Polling Report: August 8, 2012

Well, where does the time go? Not only should this report have come out on August 6, there are only three months left until the election. Summer doldrums indeed. The silver lining is that a slew of polls have been released in the past couple of days that haven't actually defined the race, but are giving us some idea of where the election will be won or lost.

Last week's jobs report had mixed numbers for both candidates. The topline job creation report looked good, but a look deep into the report showed that the economy is just not sustaining much momentum, even though President Obama will be able to say that all of the jobs lost in the early days of the recession have been gained back.

As for the political numbers, Obama holds a 47.8-43.9% lead in the latest RealClearPolitics average, mainly on the strength of a Reuters/Ipsos poll which has him up 7, and a Pew Research poll from July which had him up 10. The daily tracking polls have come back to Obama in the last two weeks with Rasmussen showing a tied race and Gallup having Obama up 1. As I've been saying for a few months, we are at the point where touchstone events will begin to define the race more specifically. Mitt Romney will choose his running mate (and could reshape the race) and the Republican Convention is a mere two weeks away. Expect Romney to get a sizable bounce out of Tampa and to recharge his campaign with a more focused message and more national media coverage. In early September it will be Obama's turn at the Democratic Convention, and he needs to counter Romney's bounce with one of his own. A swing towards the president will signal a very close race. A small bounce will signal a possible GOP landslide in November.

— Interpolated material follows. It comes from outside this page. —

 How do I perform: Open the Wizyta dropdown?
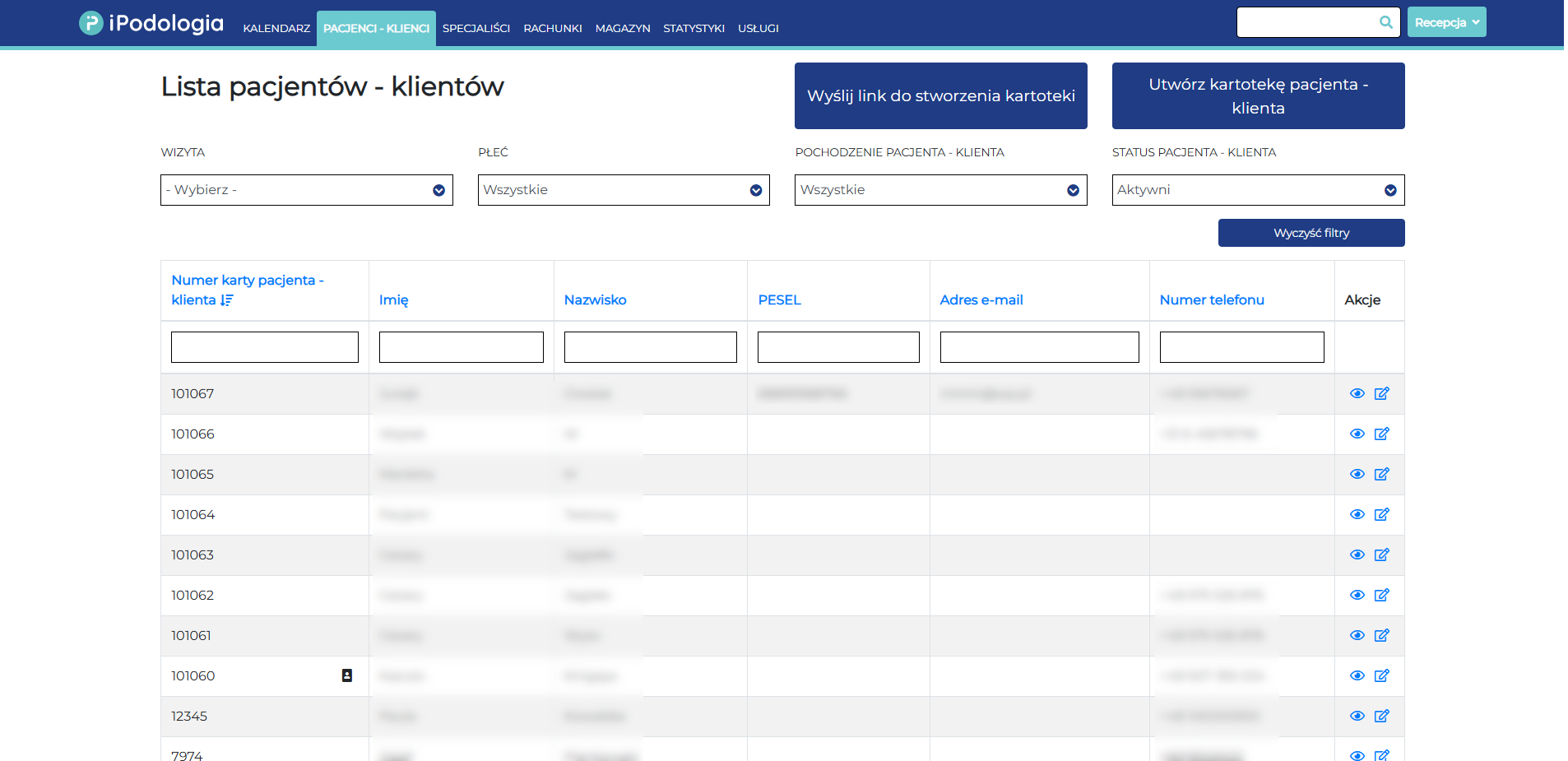click(306, 190)
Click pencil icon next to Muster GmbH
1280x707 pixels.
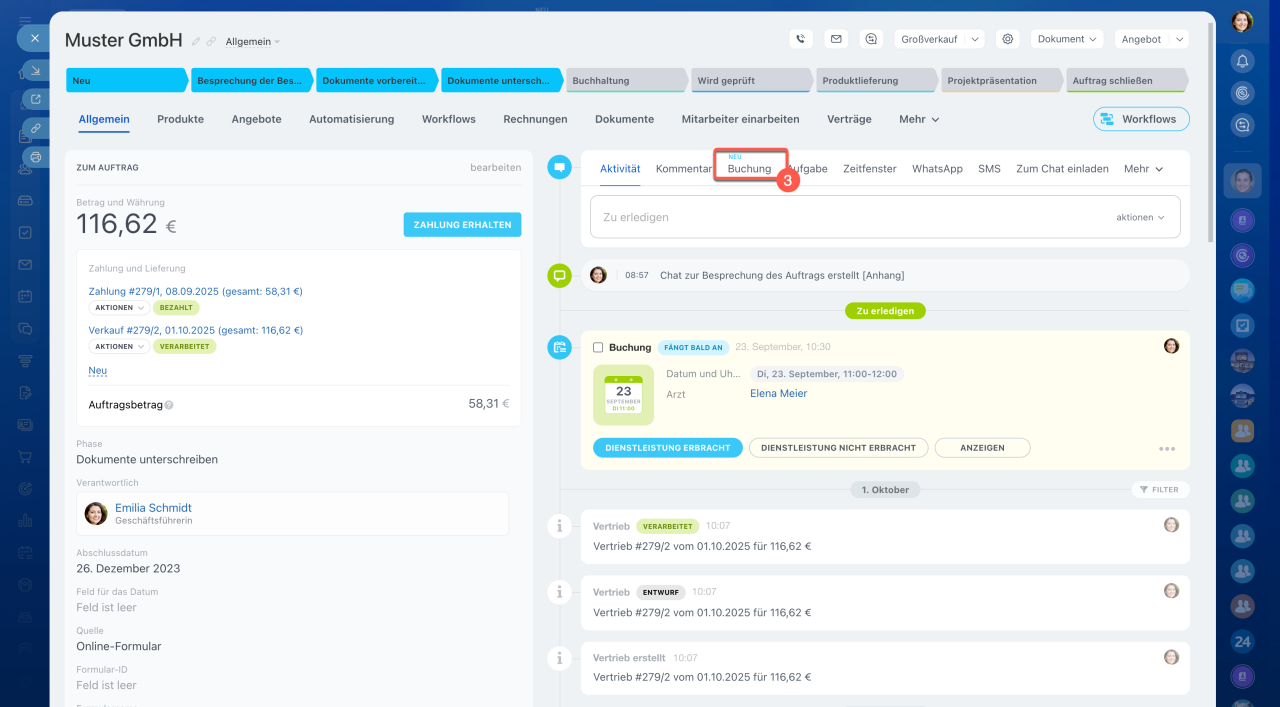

The latest state polls are firmly in the news today, with a New York Times/CBS News/Quinnipiac poll garnering the most attention. It shows Mitt ahead in Colorado and Obama leading in Virginia and Wisconsin. Pollster's Mark Blumenthal has an excellent analysis here, with his main points being that there are questions about the demographics in the poll, and that they don't move the race much, though partisans on both sides will want to do just that. Nate Silver, of the Times' FiveThirtyEight blog, essentially says the same thing and notes that the poll is probably overstating both candidates' positions. Nate Cohn of Electionate weighs in here, while Charlie Cook is nowhere to be found.

Other polls also echo the Times as Rasmussen gives Obama a 48-46% lead in Virginia and Marquette University has Obama leading in Wisconsin by 50-45%.

What we can say at this point is that Obama is ahead in enough states to give him the 270 electoral votes either candidate needs to win the election. RCP bucks that trend, giving Obama a 247-191 lead, but the New York Times (302-236), Pollster (281-191), electoral-vote.com (332-206), and Election Projection (332-206) all seem to show solid Obama leads.

The Congressional ballot shows that the Republicans will most assuredly keep control of the House of Representatives, though their margin could be cut back, and the Senate seems to up for grabs with close races in Indiana, Wisconsin, Florida, Massachusetts, and Virginia to name just some of the toss-up races. There are more. Check your local listings.

By this time next month the campaign will be in full swing, children will be back at school and the NFL will kickoff both its season and its first concussion controversy. Enjoy the last few weeks of summer and make sure you're registered to vote in time for November.